## Required work
Rewrite all the rows below with "Locate" swapped for "Find" and everything else left unchanged. Omit the pictures.

## Supplied data

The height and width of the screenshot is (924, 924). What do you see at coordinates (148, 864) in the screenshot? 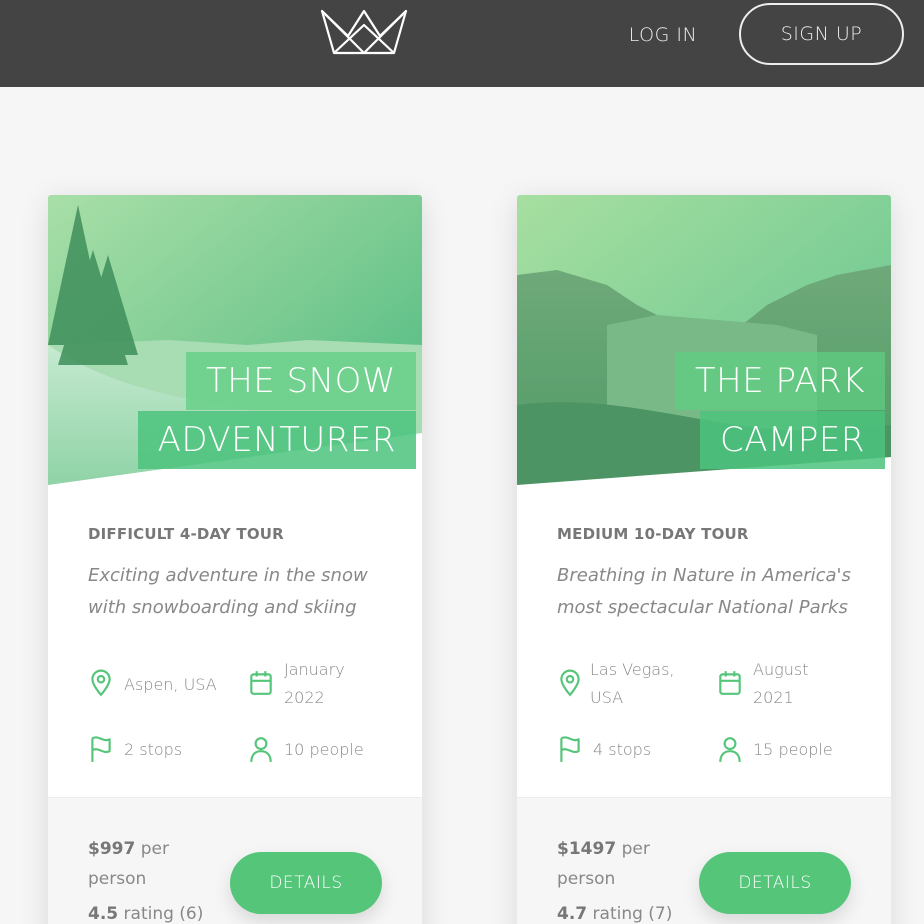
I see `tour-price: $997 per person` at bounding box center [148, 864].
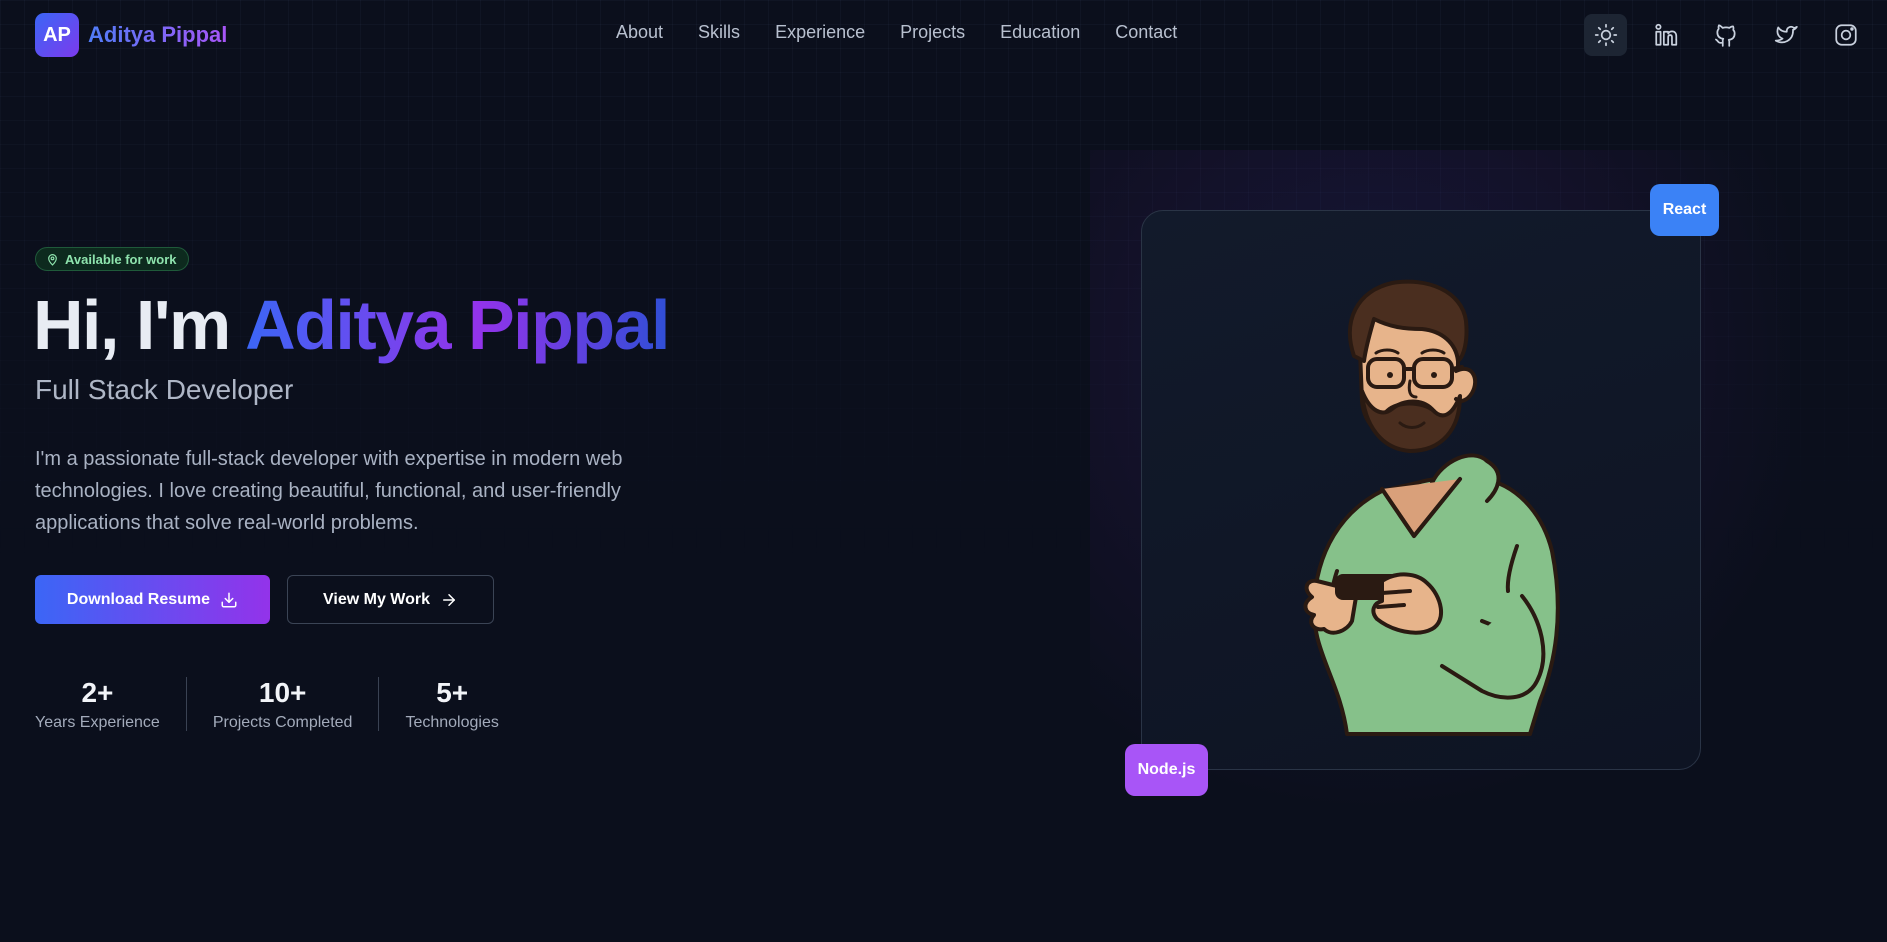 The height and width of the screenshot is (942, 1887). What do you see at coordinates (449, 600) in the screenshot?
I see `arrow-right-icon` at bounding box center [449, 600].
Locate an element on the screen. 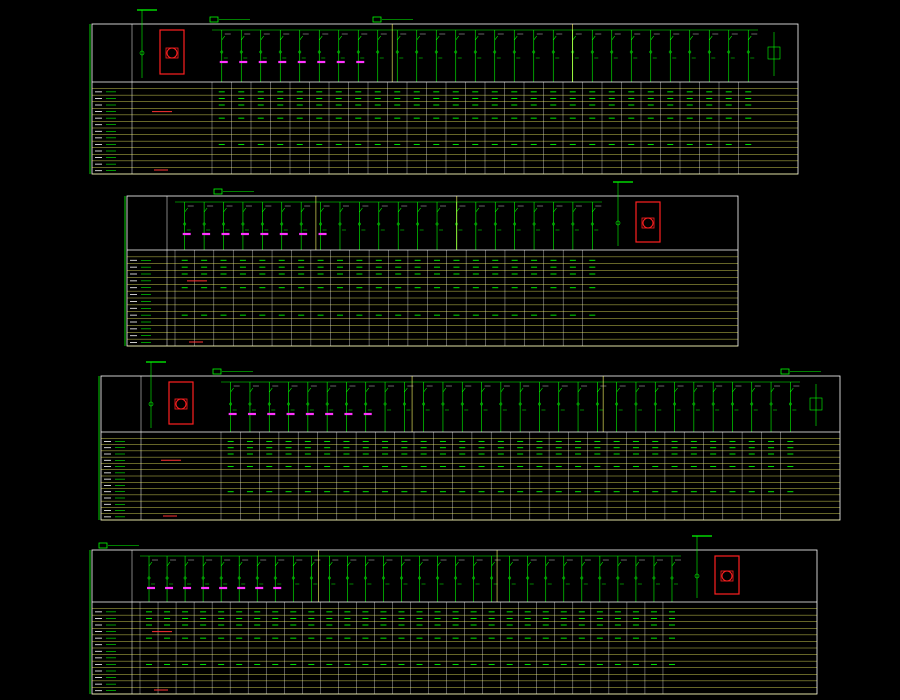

## Result of the task
The height and width of the screenshot is (924, 924). What do you see at coordinates (148, 864) in the screenshot? 
I see `tour-price: $997 per person` at bounding box center [148, 864].
 The height and width of the screenshot is (942, 1887). What do you see at coordinates (449, 600) in the screenshot?
I see `arrow-right-icon` at bounding box center [449, 600].
Find an element on the screen. 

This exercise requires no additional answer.